(GIVEN ENTRIES)
_ _ _ _
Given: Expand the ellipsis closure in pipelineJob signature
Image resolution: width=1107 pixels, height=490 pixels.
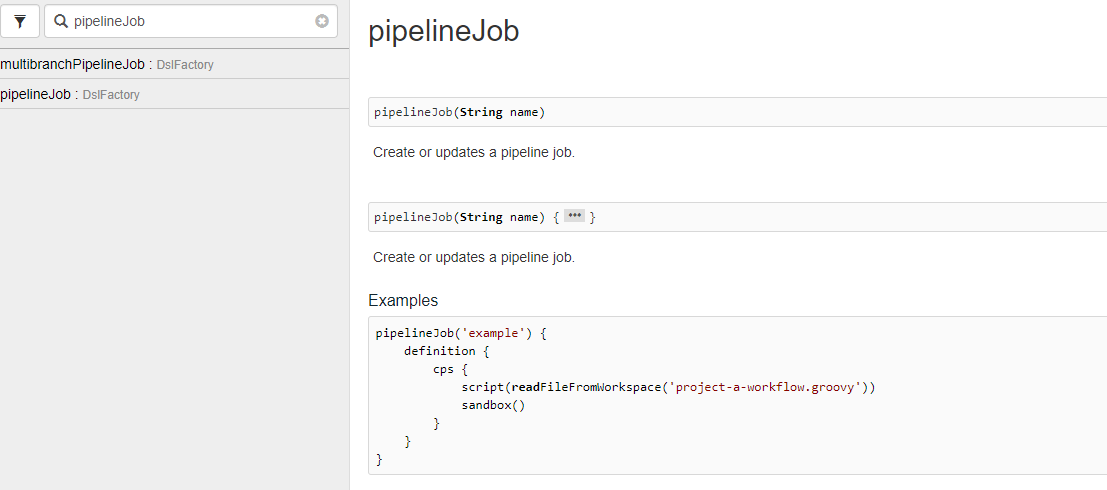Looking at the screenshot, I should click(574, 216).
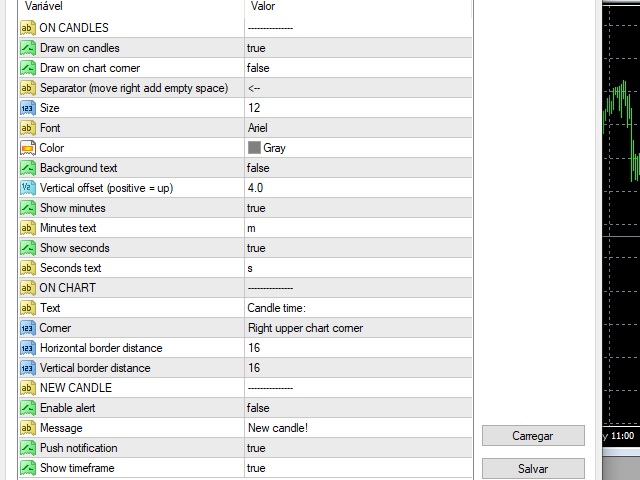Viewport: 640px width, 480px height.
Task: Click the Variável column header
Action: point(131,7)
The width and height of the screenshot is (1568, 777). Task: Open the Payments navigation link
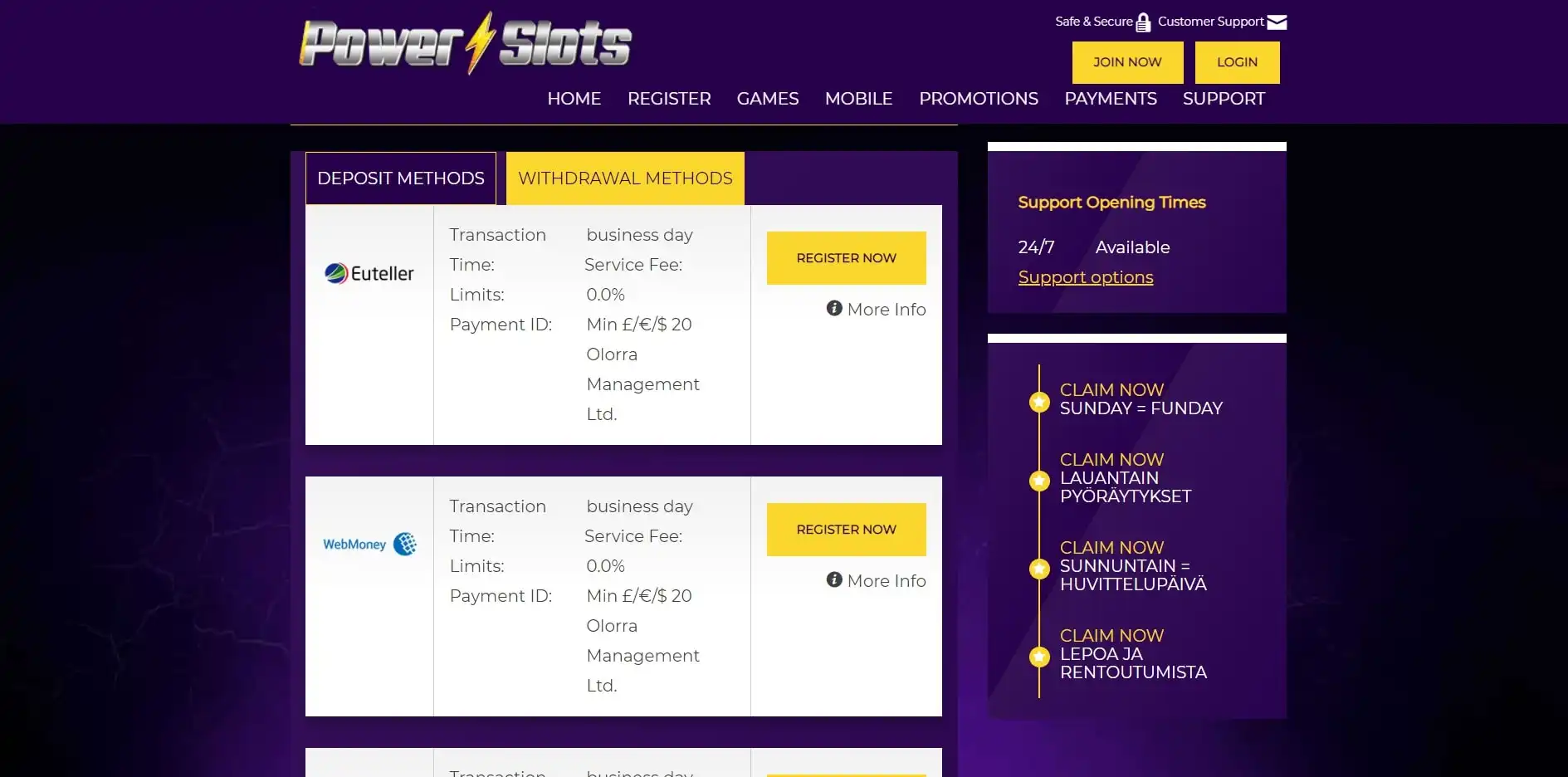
_ _ _ _
(ACTION ITEM) Output verbatim the lines beginning at the line with "Image resolution: width=1107" and ending at the last line of the material above, inclusive. Do not carry over any pictures.

(SOLUTION TO THE PROBLEM)
Image resolution: width=1107 pixels, height=490 pixels.
Looking at the screenshot, I should click(574, 216).
Viewport: 640px width, 480px height.
Task: Click the Variável column header
Action: point(131,7)
The width and height of the screenshot is (1568, 777). Task: Open the Payments navigation link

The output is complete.